CME Group's strategy shows even longer horizons. Vicioso notes that "we've been building this market since 2016" through benchmark establishment, futures product launches, and regulatory engagement. When ETF approvals came in 2024, six of ten Bitcoin ETFs benchmarked to the CME CF Bitcoin Reference Rate—a direct result of establishing credibility and standardization years earlier. CME's $10.5 billion average daily volume in crypto derivatives during H1 2025 represents the culmination of this decade-long buildout.

Binance's institutional pivot shows how crypto-native platforms adapted. Walker explains: "We've expanded institutional infrastructure significantly. Binance Institutional launched in 2021 specifically to serve professional traders and institutions with customized liquidity, zero fees for market makers, and dedicated support." This wasn't cosmetic rebranding—it required building entirely new technology stacks for post-trade settlement, API infrastructure for algorithmic trading, and compliance systems meeting institutional standards.

Market structure transformation fundamentally altered crypto price dynamics

The institutional infrastructure buildout created quantifiable changes in market structure that affect all participants. These aren't temporary shifts but permanent transformations in how crypto prices are discovered and how liquidity operates.

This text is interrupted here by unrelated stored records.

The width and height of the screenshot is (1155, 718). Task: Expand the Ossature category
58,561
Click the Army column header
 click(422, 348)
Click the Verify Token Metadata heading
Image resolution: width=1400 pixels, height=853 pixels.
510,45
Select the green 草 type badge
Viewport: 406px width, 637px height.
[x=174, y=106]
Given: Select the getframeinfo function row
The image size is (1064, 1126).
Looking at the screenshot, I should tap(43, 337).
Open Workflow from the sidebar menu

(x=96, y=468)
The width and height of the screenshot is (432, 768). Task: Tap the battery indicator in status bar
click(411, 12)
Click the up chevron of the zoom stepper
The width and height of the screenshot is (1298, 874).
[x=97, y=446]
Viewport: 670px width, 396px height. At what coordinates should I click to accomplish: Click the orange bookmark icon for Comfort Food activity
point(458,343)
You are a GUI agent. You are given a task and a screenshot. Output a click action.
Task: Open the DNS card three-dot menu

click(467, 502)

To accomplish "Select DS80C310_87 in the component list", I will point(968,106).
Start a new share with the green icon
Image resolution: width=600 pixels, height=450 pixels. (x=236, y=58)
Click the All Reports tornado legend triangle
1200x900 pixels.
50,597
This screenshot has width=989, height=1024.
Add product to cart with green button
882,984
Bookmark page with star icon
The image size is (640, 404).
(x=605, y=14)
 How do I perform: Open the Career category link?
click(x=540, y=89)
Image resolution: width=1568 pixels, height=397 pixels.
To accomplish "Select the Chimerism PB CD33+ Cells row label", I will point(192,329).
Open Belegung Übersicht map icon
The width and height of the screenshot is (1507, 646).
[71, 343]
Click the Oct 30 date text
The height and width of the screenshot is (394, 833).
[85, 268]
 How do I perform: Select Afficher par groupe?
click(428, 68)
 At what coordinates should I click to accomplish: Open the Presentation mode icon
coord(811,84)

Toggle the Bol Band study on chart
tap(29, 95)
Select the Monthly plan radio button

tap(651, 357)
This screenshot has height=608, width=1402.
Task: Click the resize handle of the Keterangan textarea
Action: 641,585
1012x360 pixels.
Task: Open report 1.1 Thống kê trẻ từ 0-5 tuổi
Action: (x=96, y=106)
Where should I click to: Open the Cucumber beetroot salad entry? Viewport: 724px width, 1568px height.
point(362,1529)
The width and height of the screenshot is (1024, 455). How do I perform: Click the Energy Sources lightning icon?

Vicioso highlights the most significant change: "The ETFs have definitely increased the pool of liquidity and the total addressable market for Bitcoin and Ethereum. That, in and of itself, is a very powerful statement—the market has matured, and the ETFs are a testament to that." This maturation manifests in metrics like CME's 1,010 large open interest holders as of September 2025 and $39 billion in total notional open interest—both records demonstrating institutional scale participation.

The derivatives-spot linkage strengthened materially. Lim explains: "With the introduction of spot Bitcoin ETFs, we've seen enhanced linkage between the derivatives market and spot market. Previously, there was often a disconnect. Now, with institutional participation in both, we're seeing much tighter correlation between futures prices and spot prices." This tighter correlation reduces arbitrage opportunities but creates more efficient price discovery—a hallmark of mature markets.

Walker quantifies Binance's institutional shift: "VIP and institutional client participation increased 160% year-over-year, while high-value individual clients increased 44%." This bifurcation matters because institutional trading behavior differs fundamentally from retail. Institutions execute larger sizes, use more sophisticated strategies, and contribute to market depth rather than just consuming liquidity. When Walker notes that "we've processed $130 billion in 24-hour spot trading volume", the composition of that volume has shifted dramatically toward professional participants.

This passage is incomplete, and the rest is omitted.